Records for finding described items

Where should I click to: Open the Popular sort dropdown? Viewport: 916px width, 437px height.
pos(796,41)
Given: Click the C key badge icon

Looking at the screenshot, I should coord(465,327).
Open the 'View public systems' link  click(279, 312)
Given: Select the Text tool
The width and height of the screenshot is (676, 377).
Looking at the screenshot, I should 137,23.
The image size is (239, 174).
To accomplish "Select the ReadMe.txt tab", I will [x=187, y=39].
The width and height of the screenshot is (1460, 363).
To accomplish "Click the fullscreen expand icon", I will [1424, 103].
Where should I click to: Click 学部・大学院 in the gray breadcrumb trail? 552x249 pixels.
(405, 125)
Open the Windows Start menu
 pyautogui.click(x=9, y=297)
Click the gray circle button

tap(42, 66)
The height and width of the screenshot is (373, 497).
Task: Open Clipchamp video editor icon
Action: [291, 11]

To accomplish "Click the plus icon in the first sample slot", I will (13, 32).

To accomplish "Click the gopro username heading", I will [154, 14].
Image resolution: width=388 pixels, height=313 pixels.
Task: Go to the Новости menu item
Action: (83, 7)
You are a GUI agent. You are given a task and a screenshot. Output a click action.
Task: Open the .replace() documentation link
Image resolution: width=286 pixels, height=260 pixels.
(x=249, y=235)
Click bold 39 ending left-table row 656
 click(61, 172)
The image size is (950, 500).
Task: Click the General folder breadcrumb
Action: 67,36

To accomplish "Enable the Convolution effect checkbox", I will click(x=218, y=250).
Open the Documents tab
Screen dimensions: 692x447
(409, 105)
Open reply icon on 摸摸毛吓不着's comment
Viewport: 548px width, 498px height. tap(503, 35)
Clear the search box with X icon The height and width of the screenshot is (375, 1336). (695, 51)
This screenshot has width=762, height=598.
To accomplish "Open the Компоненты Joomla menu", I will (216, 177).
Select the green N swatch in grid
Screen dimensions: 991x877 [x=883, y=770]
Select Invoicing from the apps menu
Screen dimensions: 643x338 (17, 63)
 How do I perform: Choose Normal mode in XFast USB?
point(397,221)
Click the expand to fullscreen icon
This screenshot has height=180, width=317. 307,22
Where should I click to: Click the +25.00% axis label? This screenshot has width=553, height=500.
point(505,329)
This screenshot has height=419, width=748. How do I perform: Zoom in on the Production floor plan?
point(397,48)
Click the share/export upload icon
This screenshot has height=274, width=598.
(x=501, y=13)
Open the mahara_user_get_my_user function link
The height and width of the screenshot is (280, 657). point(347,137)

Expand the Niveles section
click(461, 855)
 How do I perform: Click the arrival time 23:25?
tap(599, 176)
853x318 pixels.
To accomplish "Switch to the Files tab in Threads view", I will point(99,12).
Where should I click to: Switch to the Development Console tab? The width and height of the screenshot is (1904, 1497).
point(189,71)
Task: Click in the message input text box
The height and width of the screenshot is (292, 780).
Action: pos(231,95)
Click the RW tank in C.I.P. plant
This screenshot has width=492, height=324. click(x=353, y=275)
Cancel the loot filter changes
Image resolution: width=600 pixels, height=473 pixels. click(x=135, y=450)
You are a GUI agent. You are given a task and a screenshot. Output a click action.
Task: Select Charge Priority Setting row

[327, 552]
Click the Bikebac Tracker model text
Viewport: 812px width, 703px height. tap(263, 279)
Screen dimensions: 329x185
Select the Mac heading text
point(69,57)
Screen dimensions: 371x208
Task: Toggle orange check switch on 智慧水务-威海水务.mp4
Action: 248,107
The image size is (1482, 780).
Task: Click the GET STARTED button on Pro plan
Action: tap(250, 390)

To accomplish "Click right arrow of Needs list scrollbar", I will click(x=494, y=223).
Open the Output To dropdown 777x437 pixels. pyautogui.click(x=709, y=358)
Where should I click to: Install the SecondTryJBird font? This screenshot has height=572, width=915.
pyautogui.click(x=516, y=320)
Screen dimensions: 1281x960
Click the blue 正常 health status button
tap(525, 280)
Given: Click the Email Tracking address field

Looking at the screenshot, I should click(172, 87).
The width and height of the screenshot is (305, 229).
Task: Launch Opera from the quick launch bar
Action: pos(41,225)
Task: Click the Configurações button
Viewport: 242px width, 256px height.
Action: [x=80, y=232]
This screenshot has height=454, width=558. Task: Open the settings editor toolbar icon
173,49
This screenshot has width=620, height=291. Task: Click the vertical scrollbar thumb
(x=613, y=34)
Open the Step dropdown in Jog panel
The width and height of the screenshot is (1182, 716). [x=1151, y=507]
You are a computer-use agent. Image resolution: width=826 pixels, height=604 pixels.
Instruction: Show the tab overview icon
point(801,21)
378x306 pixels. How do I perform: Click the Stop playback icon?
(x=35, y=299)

Exercise brief —
Can you copy out all of the material above, line for line, without changing anything?

Full response —
Where should I click to: Open the Popular sort dropdown? Viewport: 916px width, 437px height.
pos(796,41)
Given: Click the C key badge icon

Looking at the screenshot, I should coord(465,327).
Open the 'View public systems' link  click(279, 312)
Given: Select the Text tool
The width and height of the screenshot is (676, 377).
Looking at the screenshot, I should 137,23.
The image size is (239, 174).
To accomplish "Select the ReadMe.txt tab", I will [x=187, y=39].
The width and height of the screenshot is (1460, 363).
To accomplish "Click the fullscreen expand icon", I will [1424, 103].
Where should I click to: Click 学部・大学院 in the gray breadcrumb trail? 552x249 pixels.
(405, 125)
Open the Windows Start menu
 pyautogui.click(x=9, y=297)
Click the gray circle button

tap(42, 66)
The height and width of the screenshot is (373, 497).
Task: Open Clipchamp video editor icon
Action: [291, 11]

To accomplish "Click the plus icon in the first sample slot", I will (13, 32).

To accomplish "Click the gopro username heading", I will [154, 14].
Image resolution: width=388 pixels, height=313 pixels.
Task: Go to the Новости menu item
Action: (83, 7)
You are a GUI agent. You are given a task and a screenshot. Output a click action.
Task: Open the .replace() documentation link
Image resolution: width=286 pixels, height=260 pixels.
(x=249, y=235)
Click bold 39 ending left-table row 656
 click(61, 172)
The image size is (950, 500).
Task: Click the General folder breadcrumb
Action: 67,36

To accomplish "Enable the Convolution effect checkbox", I will click(x=218, y=250).
Open the Documents tab
Screen dimensions: 692x447
(409, 105)
Open reply icon on 摸摸毛吓不着's comment
Viewport: 548px width, 498px height. tap(503, 35)
Clear the search box with X icon The height and width of the screenshot is (375, 1336). (695, 51)
This screenshot has width=762, height=598.
To accomplish "Open the Компоненты Joomla menu", I will (216, 177).
Select the green N swatch in grid
Screen dimensions: 991x877 [x=883, y=770]
Select Invoicing from the apps menu
Screen dimensions: 643x338 (17, 63)
 How do I perform: Choose Normal mode in XFast USB?
point(397,221)
Click the expand to fullscreen icon
This screenshot has height=180, width=317. 307,22
Where should I click to: Click the +25.00% axis label? This screenshot has width=553, height=500.
point(505,329)
This screenshot has height=419, width=748. How do I perform: Zoom in on the Production floor plan?
point(397,48)
Click the share/export upload icon
This screenshot has height=274, width=598.
(x=501, y=13)
Open the mahara_user_get_my_user function link
The height and width of the screenshot is (280, 657). point(347,137)

Expand the Niveles section
click(461, 855)
 How do I perform: Click the arrival time 23:25?
tap(599, 176)
853x318 pixels.
To accomplish "Switch to the Files tab in Threads view", I will point(99,12).
Where should I click to: Switch to the Development Console tab? The width and height of the screenshot is (1904, 1497).
point(189,71)
Task: Click in the message input text box
The height and width of the screenshot is (292, 780).
Action: pos(231,95)
Click the RW tank in C.I.P. plant
This screenshot has width=492, height=324. click(x=353, y=275)
Cancel the loot filter changes
Image resolution: width=600 pixels, height=473 pixels. click(x=135, y=450)
You are a GUI agent. You are given a task and a screenshot. Output a click action.
Task: Select Charge Priority Setting row

[327, 552]
Click the Bikebac Tracker model text
Viewport: 812px width, 703px height. tap(263, 279)
Screen dimensions: 329x185
Select the Mac heading text
point(69,57)
Screen dimensions: 371x208
Task: Toggle orange check switch on 智慧水务-威海水务.mp4
Action: 248,107
The image size is (1482, 780).
Task: Click the GET STARTED button on Pro plan
Action: tap(250, 390)

To accomplish "Click right arrow of Needs list scrollbar", I will click(x=494, y=223).
Open the Output To dropdown 777x437 pixels. pyautogui.click(x=709, y=358)
Where should I click to: Install the SecondTryJBird font? This screenshot has height=572, width=915.
pyautogui.click(x=516, y=320)
Screen dimensions: 1281x960
Click the blue 正常 health status button
tap(525, 280)
Given: Click the Email Tracking address field

Looking at the screenshot, I should click(172, 87).
The width and height of the screenshot is (305, 229).
Task: Launch Opera from the quick launch bar
Action: pos(41,225)
Task: Click the Configurações button
Viewport: 242px width, 256px height.
Action: [x=80, y=232]
This screenshot has height=454, width=558. Task: Open the settings editor toolbar icon
173,49
This screenshot has width=620, height=291. Task: Click the vertical scrollbar thumb
(x=613, y=34)
Open the Step dropdown in Jog panel
The width and height of the screenshot is (1182, 716). [x=1151, y=507]
You are a computer-use agent. Image resolution: width=826 pixels, height=604 pixels.
Instruction: Show the tab overview icon
point(801,21)
378x306 pixels. How do I perform: Click the Stop playback icon?
(x=35, y=299)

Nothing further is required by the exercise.